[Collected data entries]
══════════════════════════════

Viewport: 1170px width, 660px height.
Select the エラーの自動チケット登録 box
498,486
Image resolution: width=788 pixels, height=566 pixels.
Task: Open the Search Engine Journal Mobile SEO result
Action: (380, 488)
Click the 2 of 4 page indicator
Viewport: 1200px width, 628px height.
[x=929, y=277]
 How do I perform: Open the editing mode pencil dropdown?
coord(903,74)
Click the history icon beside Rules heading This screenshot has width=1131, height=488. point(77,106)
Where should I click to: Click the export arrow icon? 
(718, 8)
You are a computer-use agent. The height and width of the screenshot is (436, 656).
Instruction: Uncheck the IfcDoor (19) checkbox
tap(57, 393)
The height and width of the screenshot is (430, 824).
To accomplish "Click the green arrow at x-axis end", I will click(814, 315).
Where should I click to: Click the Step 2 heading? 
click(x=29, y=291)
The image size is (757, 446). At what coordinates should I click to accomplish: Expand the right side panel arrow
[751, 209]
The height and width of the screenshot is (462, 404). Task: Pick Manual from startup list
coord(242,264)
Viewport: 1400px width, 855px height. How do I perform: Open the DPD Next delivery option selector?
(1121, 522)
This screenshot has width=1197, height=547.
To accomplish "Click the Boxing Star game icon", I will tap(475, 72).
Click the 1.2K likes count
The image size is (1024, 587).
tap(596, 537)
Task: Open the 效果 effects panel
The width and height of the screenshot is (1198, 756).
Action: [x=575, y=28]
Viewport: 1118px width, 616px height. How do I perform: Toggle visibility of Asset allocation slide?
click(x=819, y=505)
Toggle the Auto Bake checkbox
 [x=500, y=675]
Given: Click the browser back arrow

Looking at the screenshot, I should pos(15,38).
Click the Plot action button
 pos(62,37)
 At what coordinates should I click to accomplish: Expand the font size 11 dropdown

══════════════════════════════

**AIM OF THE EXERCISE**
Every line holding the string "This" should be copied here, so please find those lines in the data.

**EXPECTED ANSWER**
Click the history icon beside Rules heading This screenshot has width=1131, height=488. point(77,106)
This screenshot has width=1197, height=547.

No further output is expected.